Vielleicht auch im Glauben. Orthodoxe Russen glauben in Hamburg am Holstenplatz. Am Rande St. Paulis befindet sich seit 1907 die Gnadenkirche. Seit vier Jahren ist die frühere protestantische Kirche eine russisch-orthodoxe - die erste Umwidmung in Hamburg überhaupt. Seitdem hat sich das Gotteshaus verändert. An den Wänden befinden sich neue Fresken, manche sehen noch frisch aus. Erzpriester Sergej Baburin durchmisst zügig den hallenartigen Innenraum seiner Kirche und geht über die Treppe zur Empore, wo Bücherregale, ein langer Tisch und Stühle stehen. "Manchmal sind 350 Menschen im Gottesdienst." Er redet mit sanfter Stimme, sein Deutsch ist gut nach den fünfeinhalb Jahren, die er in Hamburg ist. Es war der Patriarch, das Oberhaupt der russisch-orthodoxen Kirche, der den Familienvater 2004 nach Hamburg schickte. Baburin fragte nicht viel, er hätte auch keine Wahl gehabt. Aber er wusste, dass er in eine Stadt zog, in der schon viele Landsleute lebten. Landsleute, die im kommunistischen und atheistischen Russland nicht viel für Religion übrighatten. Landsleute, die aber in den vergangenen Jahren immer zahlreicher kamen. 2000 Mitglieder hat die Gemeinde mittlerweile. Der Erzpriester erzählt von den Bibelstunden und den Gesprächsgruppen der Jugendlichen. Er ist zufrieden mit dem Gemeindeleben, aber nicht alles läuft so, wie er sich das vorstellt. Die Gemeinde braucht mehr Platz, zum Beispiel für Chorproben und Bibliothek. Deshalb wurde das benachbarte Gebäude gekauft. Die Investition lohnte sich nicht.

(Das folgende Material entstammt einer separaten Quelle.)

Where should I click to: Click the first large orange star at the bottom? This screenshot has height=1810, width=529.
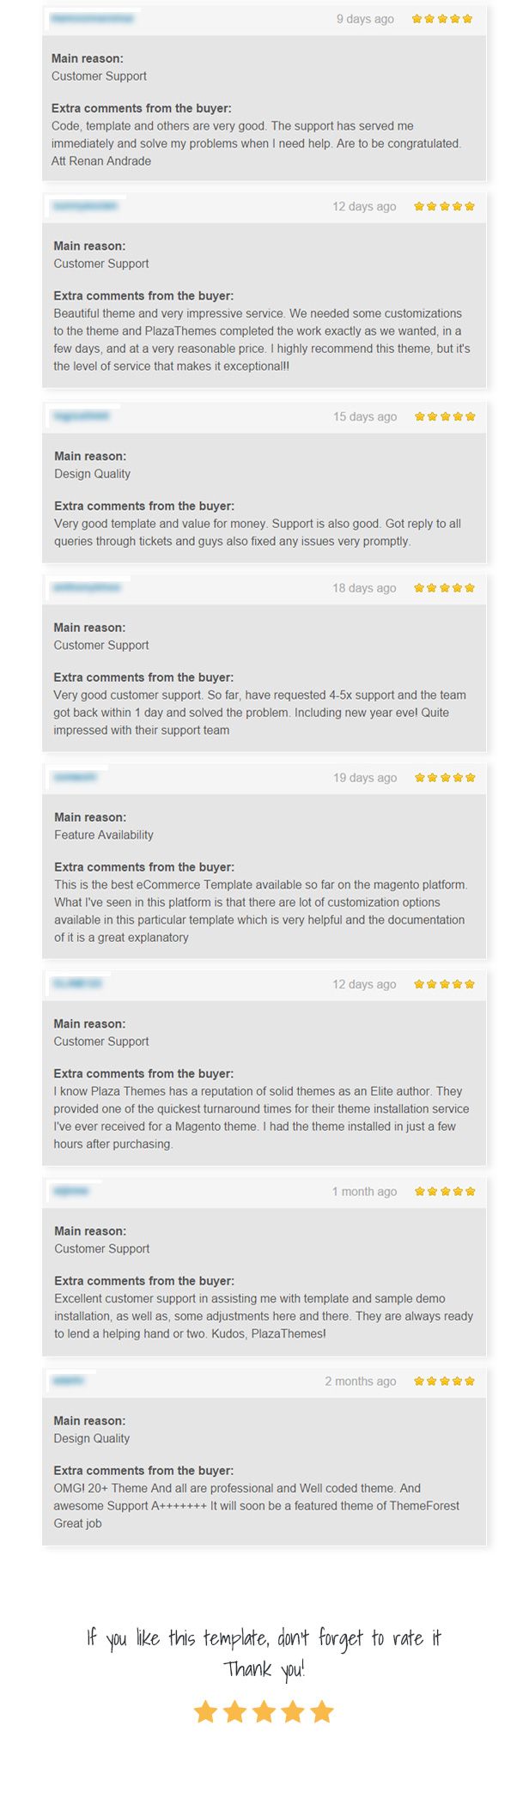[205, 1711]
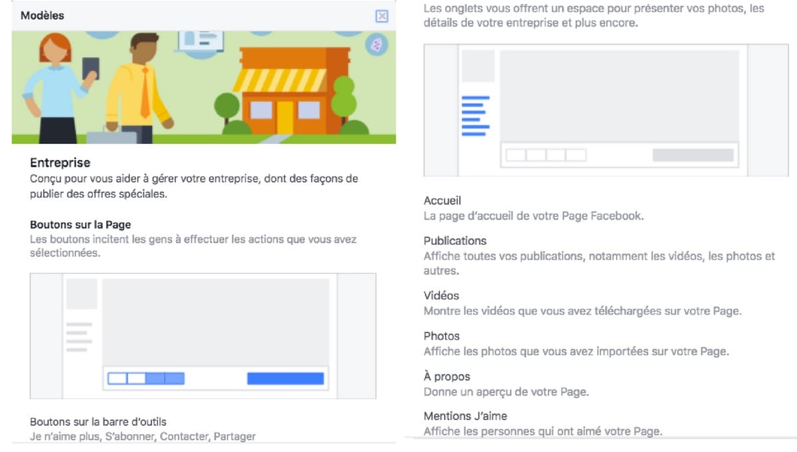Viewport: 797px width, 452px height.
Task: Click the blue call-to-action button in preview
Action: coord(286,378)
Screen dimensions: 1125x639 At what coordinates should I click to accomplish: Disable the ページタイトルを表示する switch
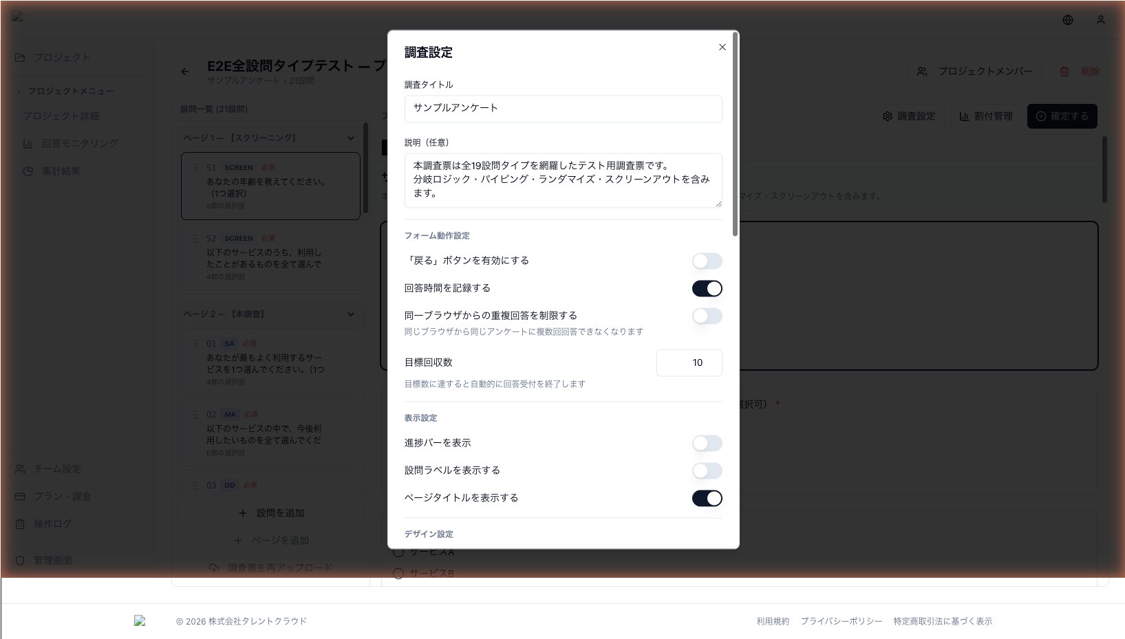pos(707,499)
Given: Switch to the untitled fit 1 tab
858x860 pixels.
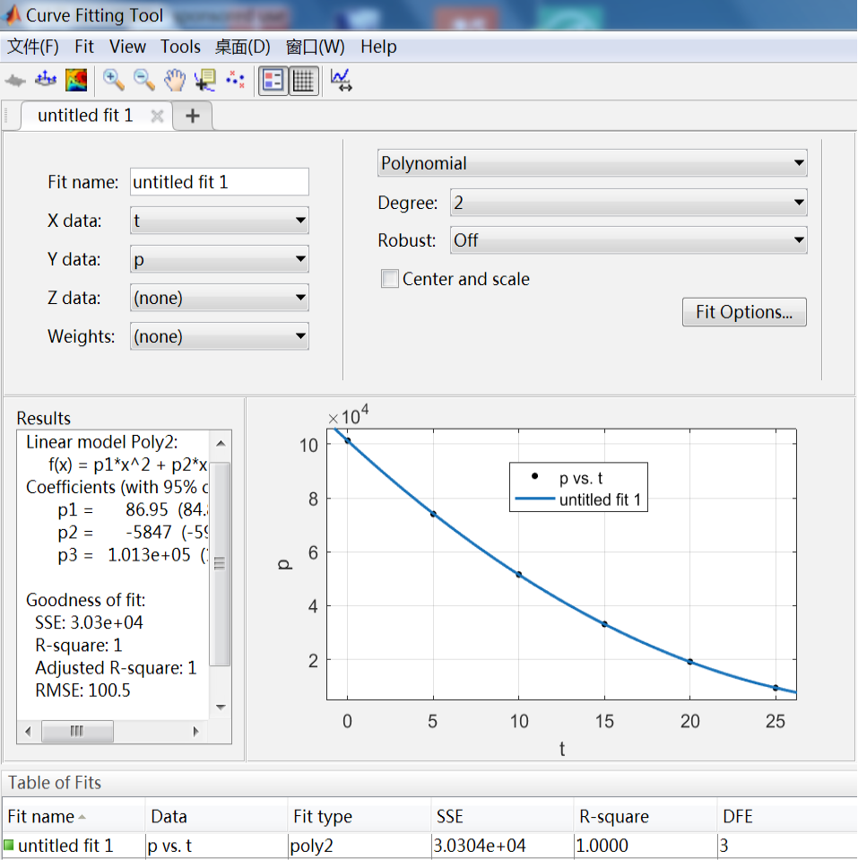Looking at the screenshot, I should click(83, 115).
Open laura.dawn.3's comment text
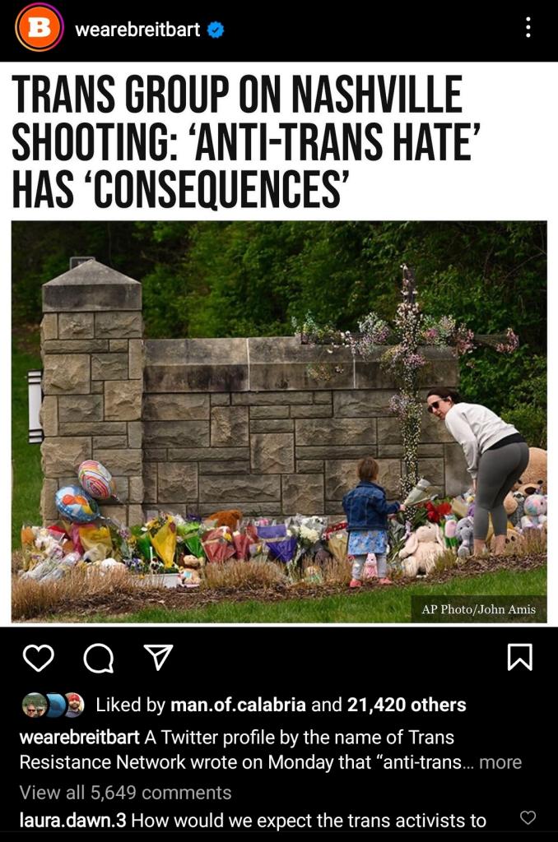 point(309,821)
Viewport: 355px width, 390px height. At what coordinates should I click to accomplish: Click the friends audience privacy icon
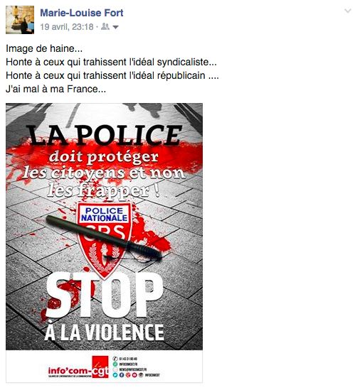pyautogui.click(x=105, y=26)
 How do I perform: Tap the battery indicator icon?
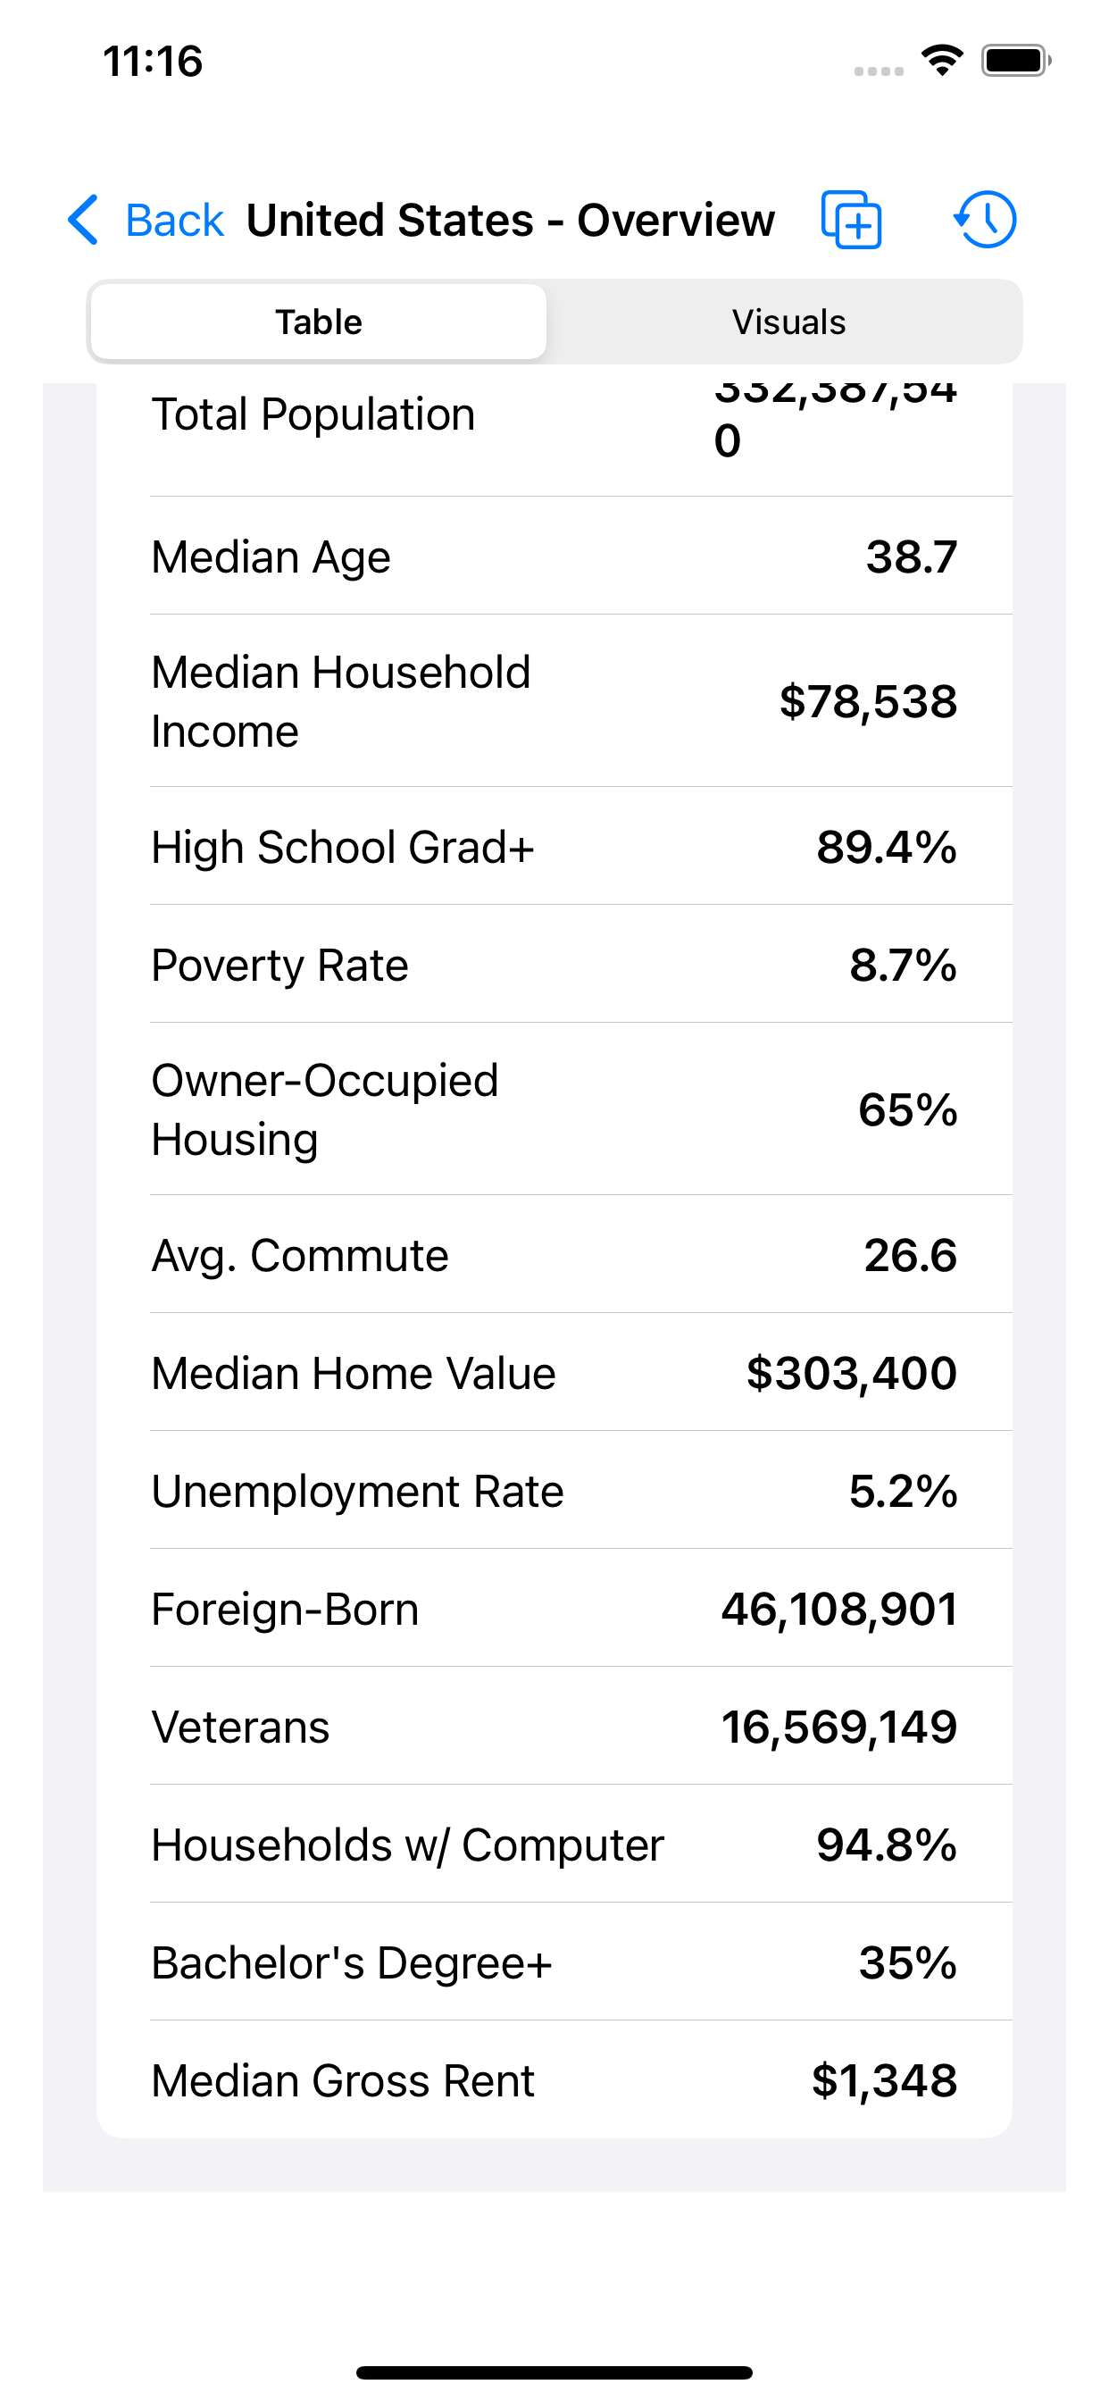tap(1016, 62)
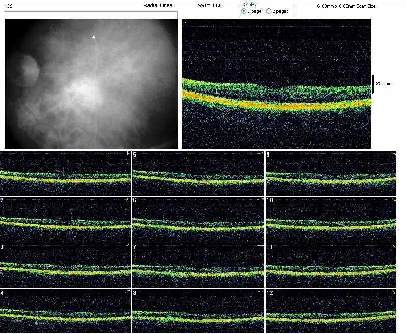407x334 pixels.
Task: Open radial scan thumbnail number 1
Action: 65,173
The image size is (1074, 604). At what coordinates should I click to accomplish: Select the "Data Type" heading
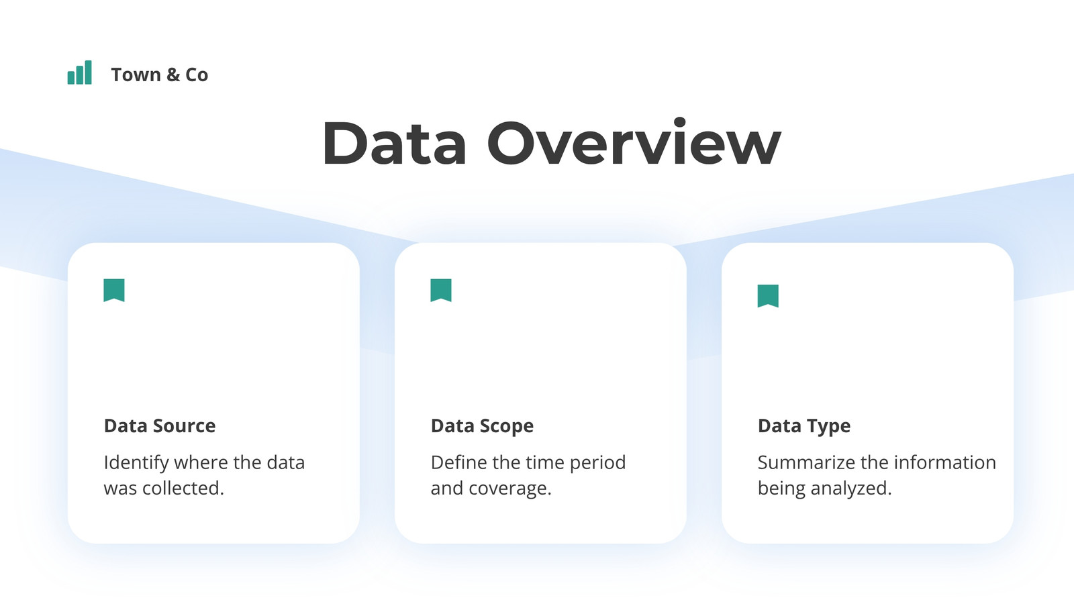point(804,427)
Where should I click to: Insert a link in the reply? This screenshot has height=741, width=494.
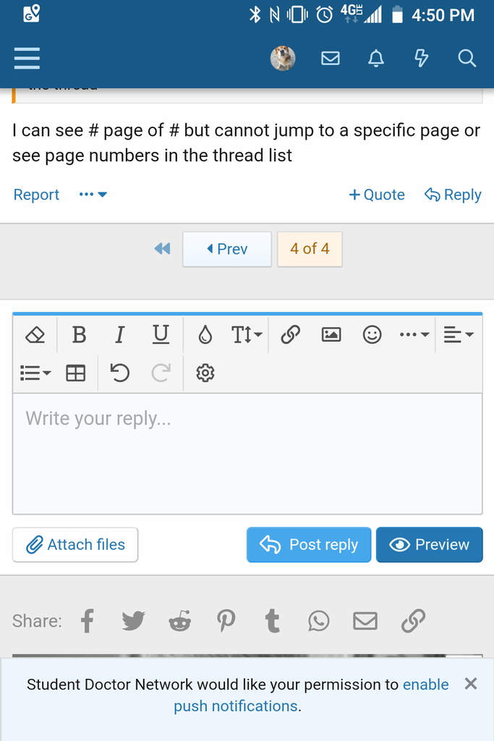(x=290, y=334)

Das mehr als 100 Jahre alte Gebäude ist von Termiten zerfressen. Einen Neubau will die Gemeinde auch, aber einen modernen, billigeren. Einigung mit dem Denkmalamt ist noch nicht in Sicht, aber Baburin hofft. Und verrichtet einstweilen weiter seine Arbeit. Es ist die eines Seelsorgers. Auf der Homepage der Kirchengemeinde steht seine Handynummer, er wird oft angerufen, gerade von den Älteren. Er muss sie trösten, ihnen zuhören, Psychologe sein. Viele der russischen Immigranten finden keine Arbeit. Viele sprechen kein Deutsch. "Es ist nicht leicht, in der Diaspora zu leben, das gilt für alle Völker der Erde", sagt der Geistliche. Er begreift die Gemeindearbeit auch als Integrationsprogramm. Integrieren, nicht assimilieren, daran glaubt er, und deshalb ist er wachsam. "Es gibt ein Bildungsproblem unter unseren Leuten", sagt er. Die Jungen verlernen das Russische. "Deshalb muss das Kulturprogramm wachsen." Er selbst hat vier Kinder, zwei von ihnen sind in Hamburg geboren. Zu Hause sprechen sie Russisch, in Schule und Kindergarten Deutsch.

Die Alten haben Deutsch nie gelernt, die Jungen lernen kein Russisch mehr.

Katja Hille, die Studentin, ist jung, und sie kann trotzdem Russisch. "Die Sprache meiner Träume ist Russisch", sagt die 28-Jährige. Sie ist nie ganz hier in Hamburg, ihrer neuen Heimat.